--- DATA Enclosed Below ---
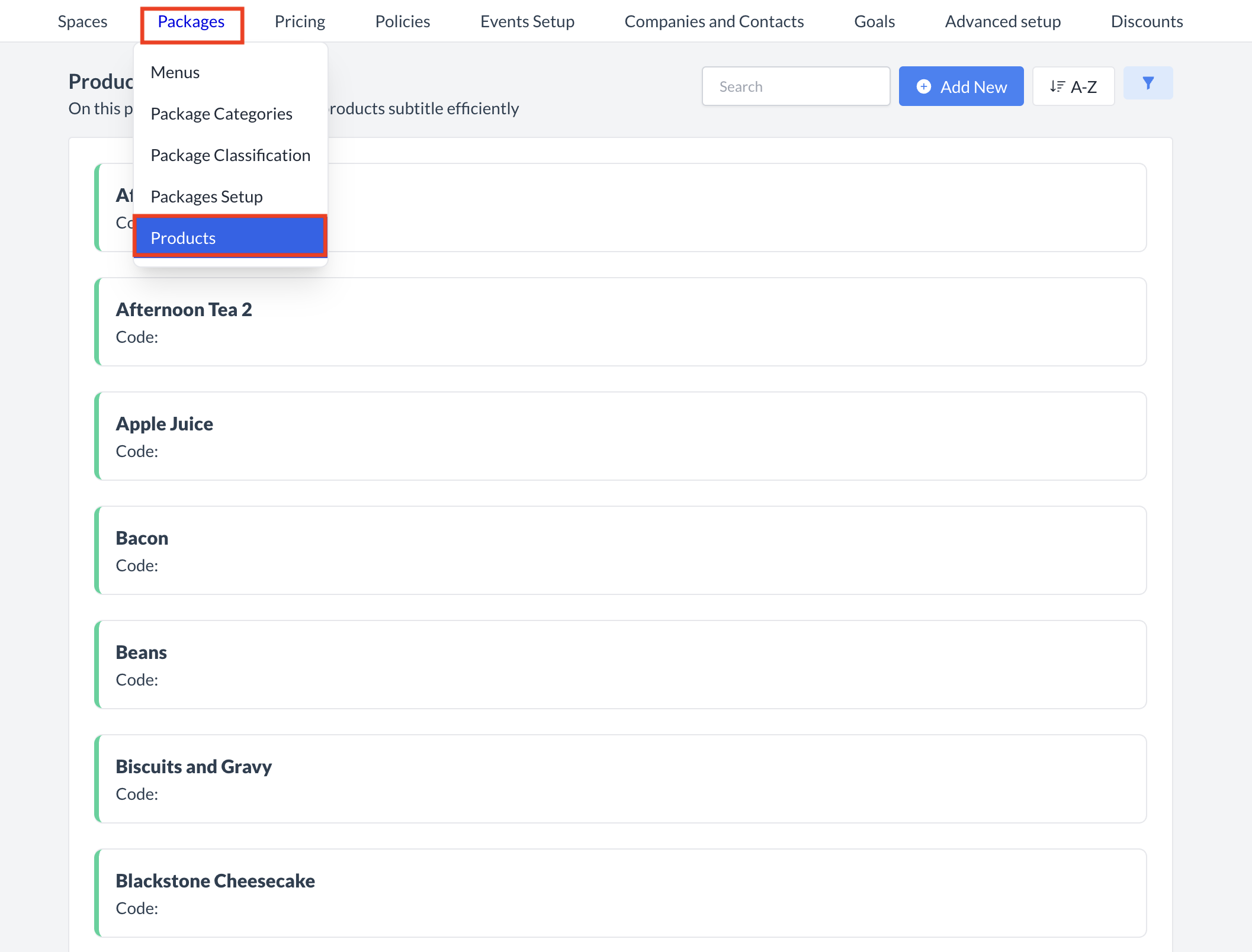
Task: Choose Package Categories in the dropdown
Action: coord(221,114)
--- End of Enclosed DATA ---
--- DATA Enclosed Below ---
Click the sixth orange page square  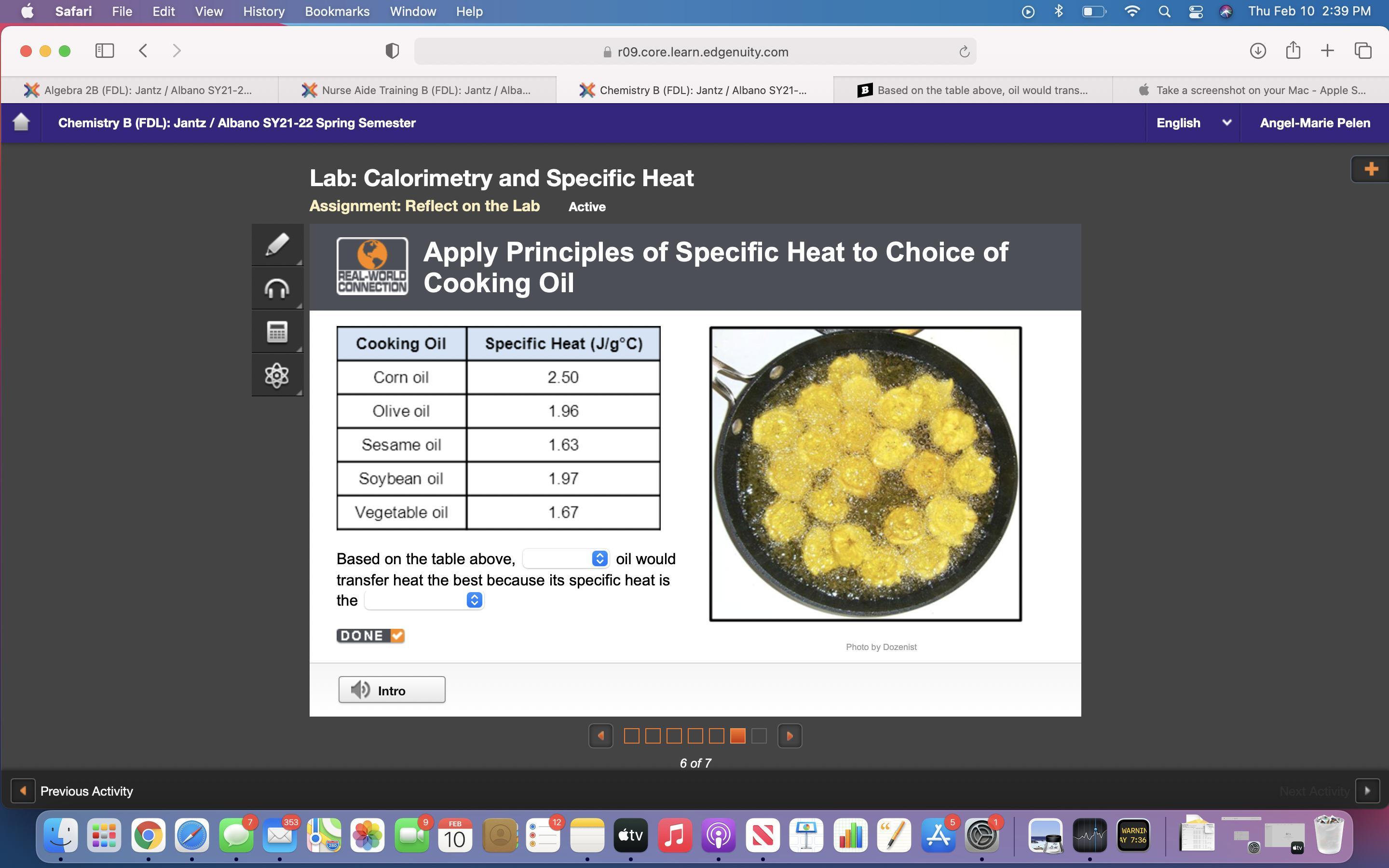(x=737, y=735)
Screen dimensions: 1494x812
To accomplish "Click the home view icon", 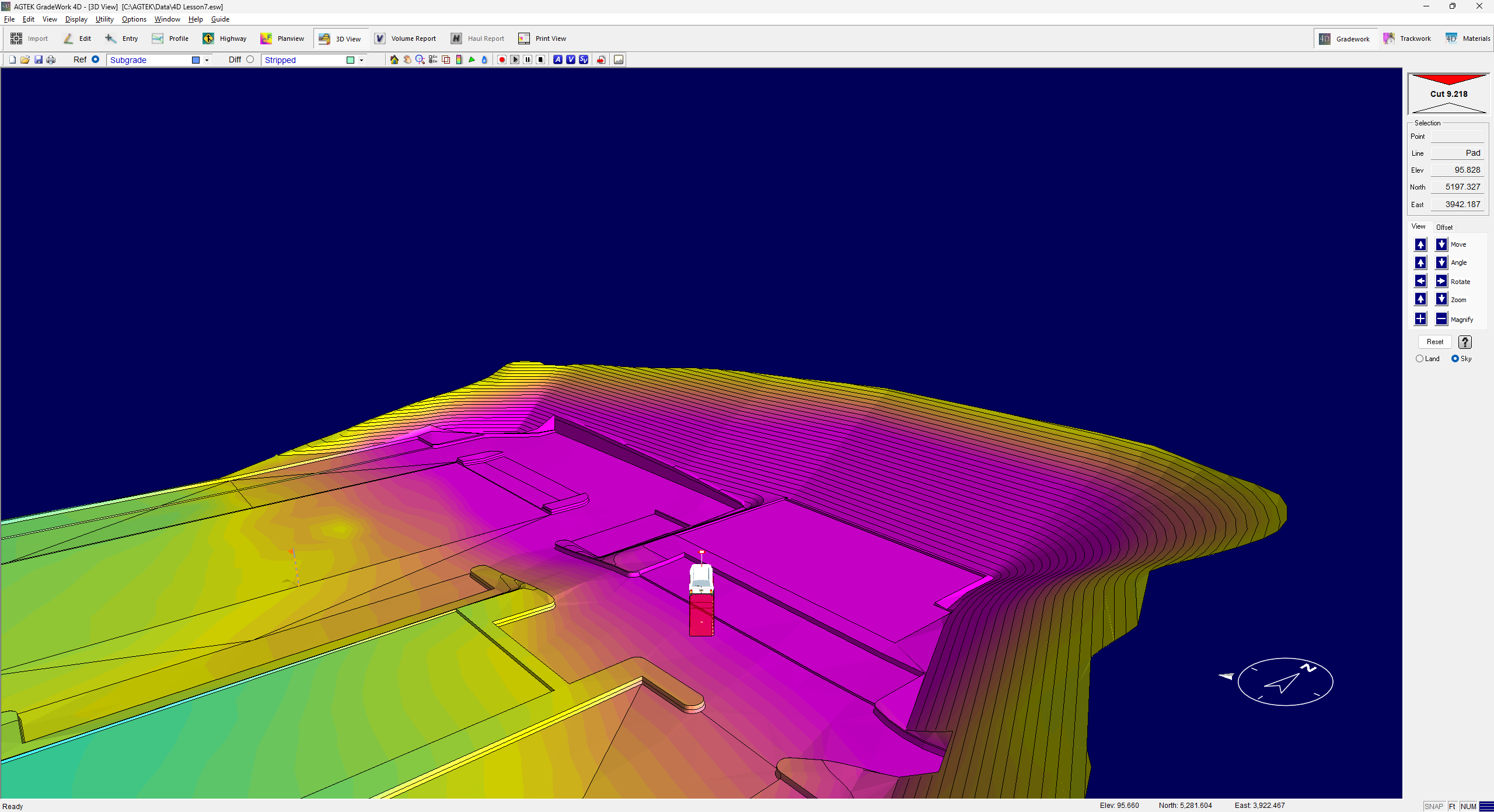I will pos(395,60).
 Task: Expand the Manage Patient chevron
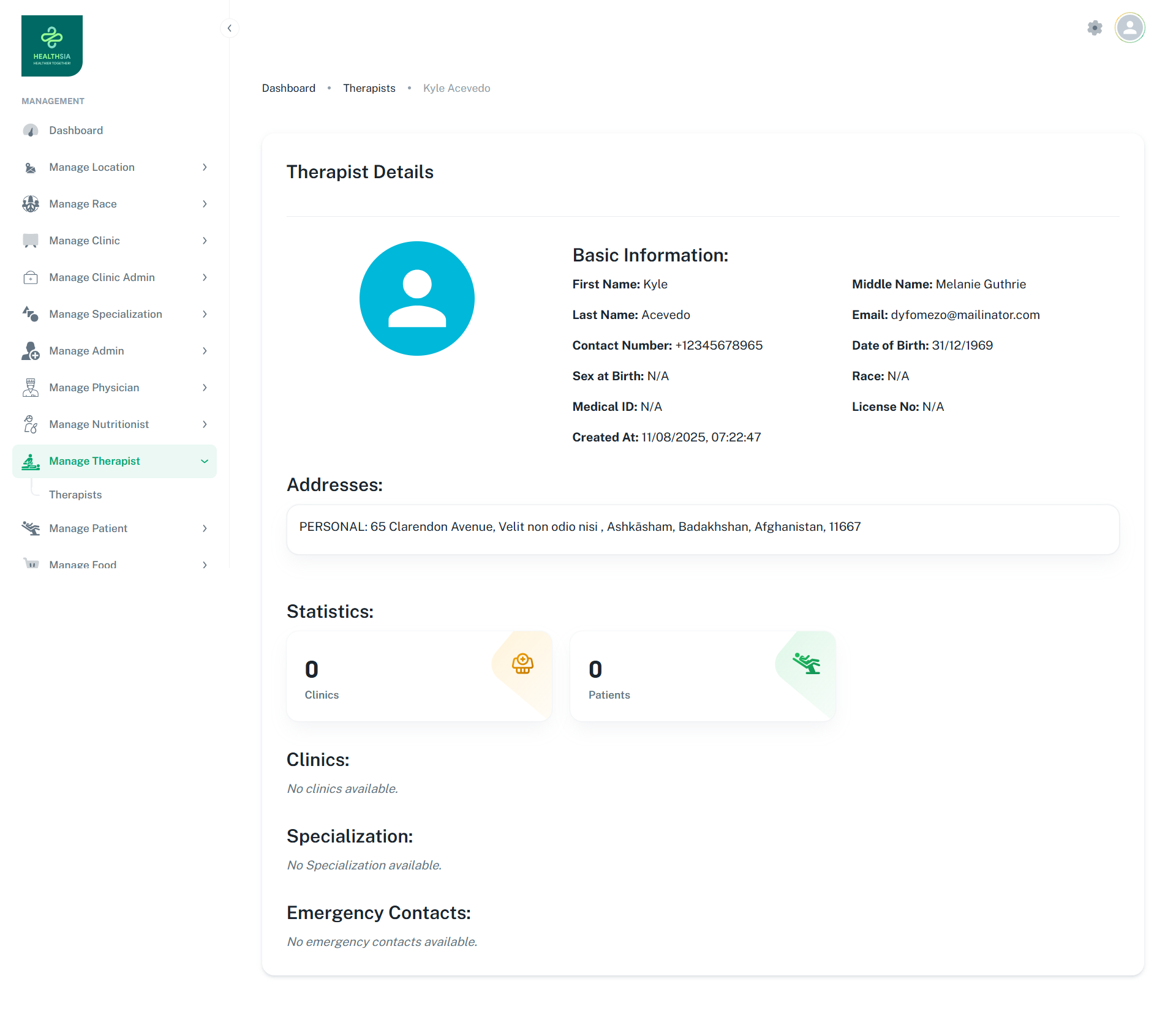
--- End of Enclosed DATA ---
--- DATA Enclosed Below ---
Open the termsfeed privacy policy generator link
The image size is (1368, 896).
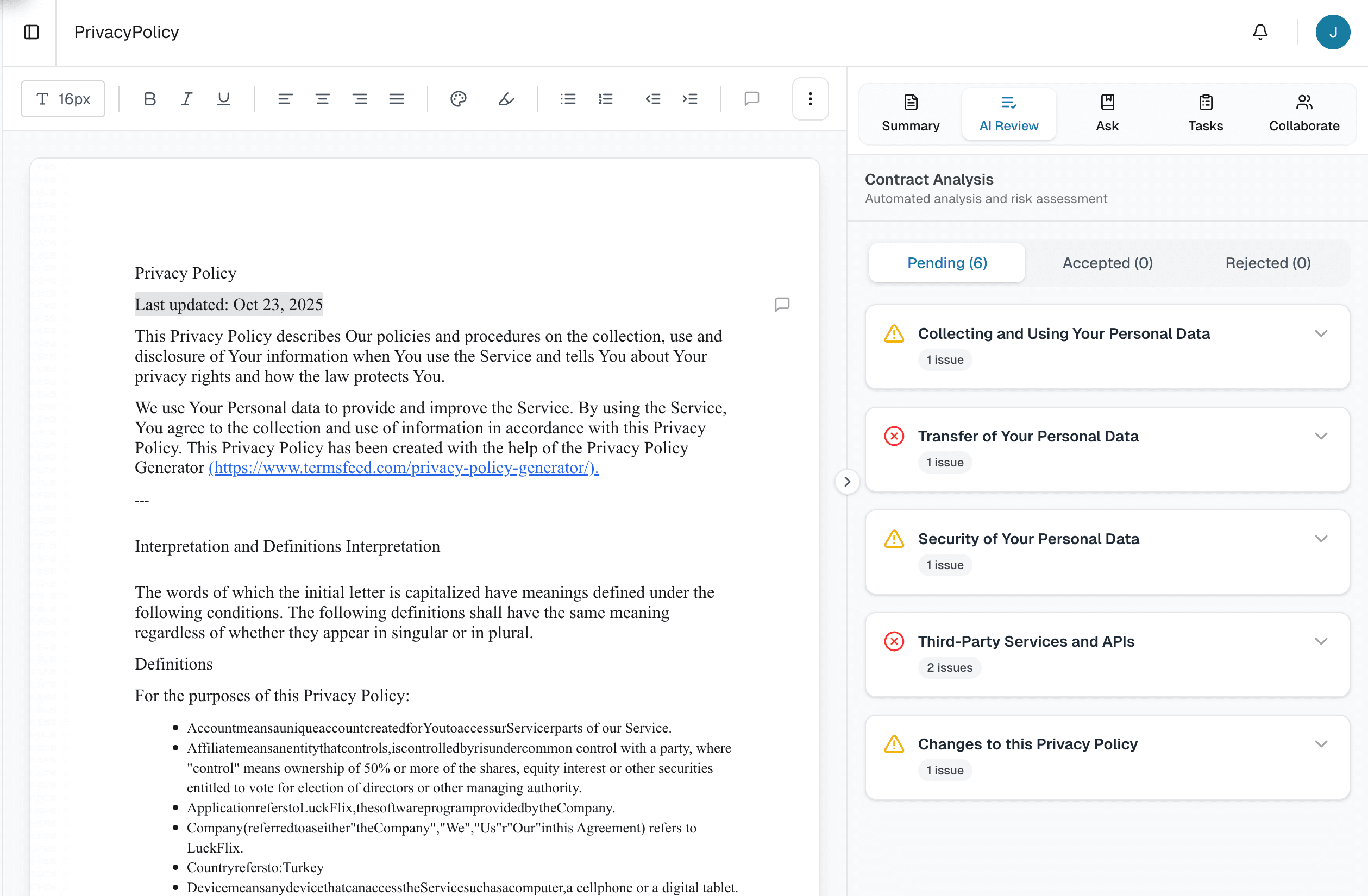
--- End of Enclosed DATA ---
Look above for the line holding "Open the termsfeed", then set down exactly that line and every line after it up to and including the line holding "The image size is (1368, 896).", with nothing else.

### ANSWER SECTION
Open the termsfeed privacy policy generator link
The image size is (1368, 896).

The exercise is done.